Desde junho de 2025, o governo de Tarcísio de Freitas não repassa verbas para manutenção de escolas estaduais em São Paulo, deixando unidades sem recursos para reparos básicos a menos de duas semanas do início das aulas. Diretores relatam falta de cadeiras, carteiras e problemas de infraestrutura acumulados. A Secretaria de Educação afirma ter liberado R$ 232 milhões na segunda-feira (19), dando 13 dias para os consertos.
O Programa Dinheiro Direto na Escola (PDDE Paulista), criado em 2019 pelo então governador João Doria, visa dar autonomia às escolas para resolver problemas de infraestrutura e comprar materiais.
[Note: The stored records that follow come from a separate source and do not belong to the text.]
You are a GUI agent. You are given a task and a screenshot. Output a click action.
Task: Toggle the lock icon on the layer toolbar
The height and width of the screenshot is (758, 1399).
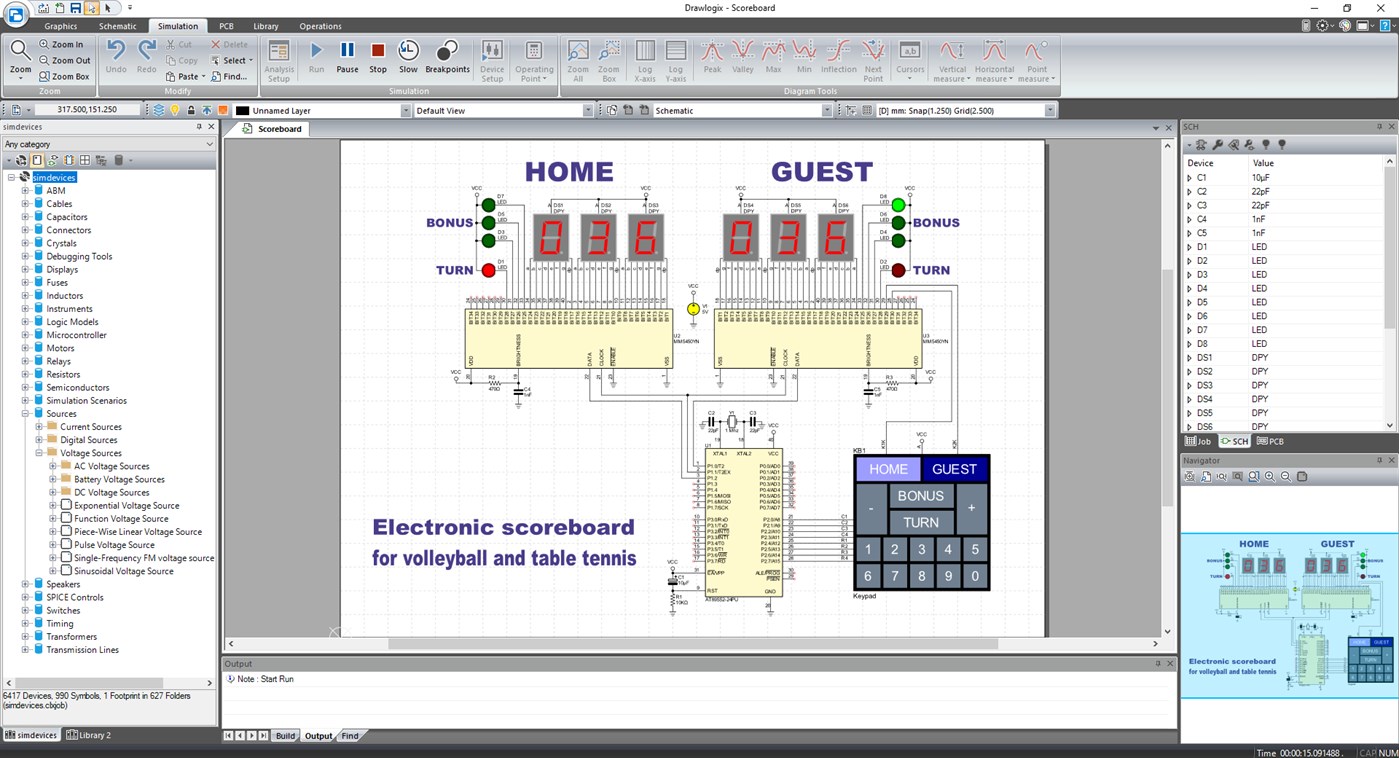pyautogui.click(x=191, y=110)
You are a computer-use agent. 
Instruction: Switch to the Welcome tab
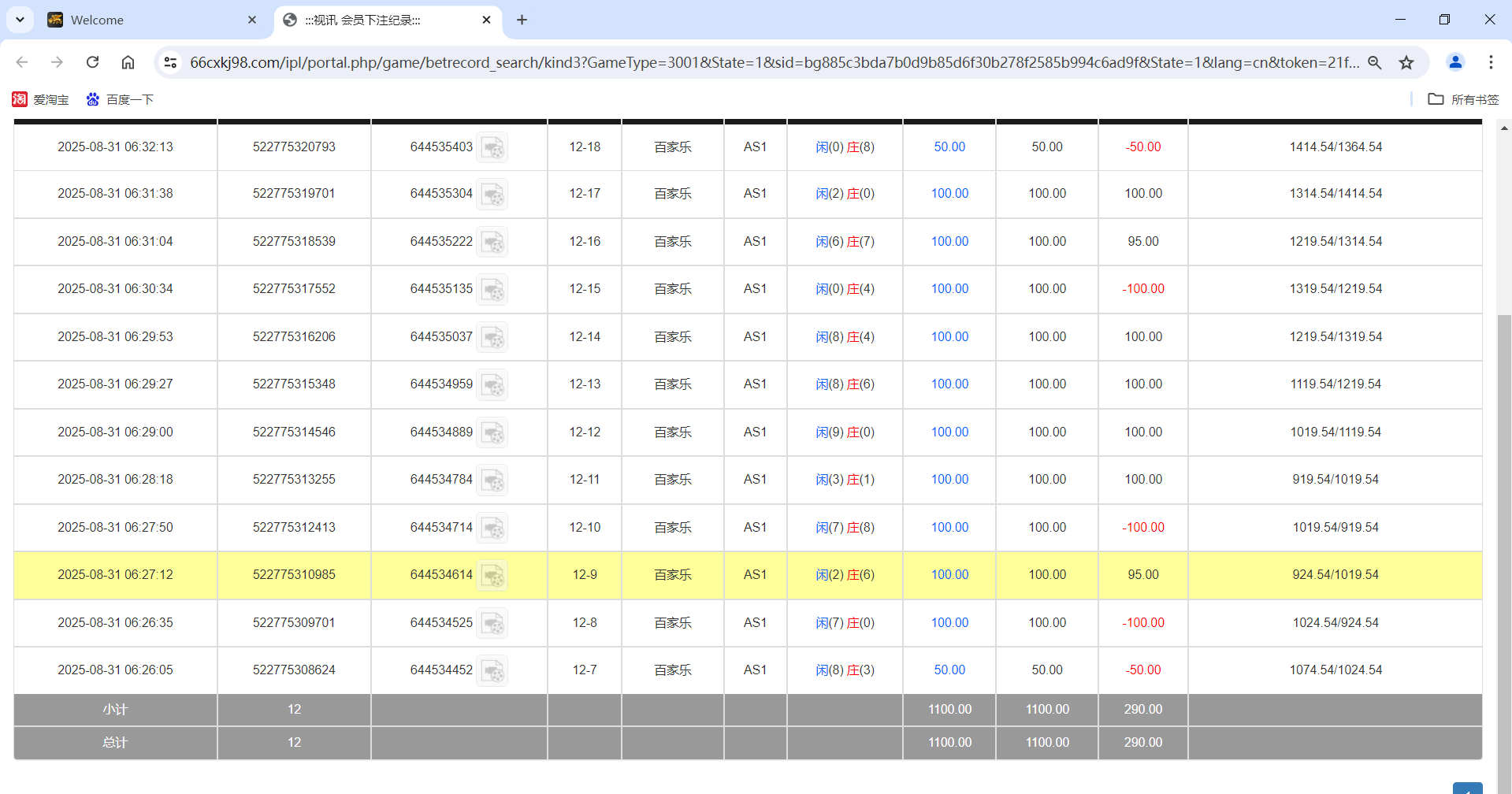click(x=142, y=20)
Em 2025, os diretores esperavam repasses em fevereiro, junho e outubro, mas a última parcela não foi paga, acumulando problemas no segundo semestre letivo.
Um diretor de escola em Sorocaba, que pediu anonimato por medo de represálias, relatou a necessidade de consertar ventiladores, cortinas, desentupir pias e vasos sanitários, realizar dedetização, desratização e limpar caixas-d'água. Ele destacou que, desde 2019, é a primeira vez que as unidades ficam tanto tempo sem recursos, afetando prédios com até 3.500 estudantes diários.
Outro diretor do interior mencionou um telhado danificado por temporal em dezembro, causando vazamentos nas salas. Em Mauá, uma diretora anônima disse que crianças de até seis anos usam cadeiras inadequadas para adolescentes, apesar de múltiplos pedidos à secretaria sem resposta.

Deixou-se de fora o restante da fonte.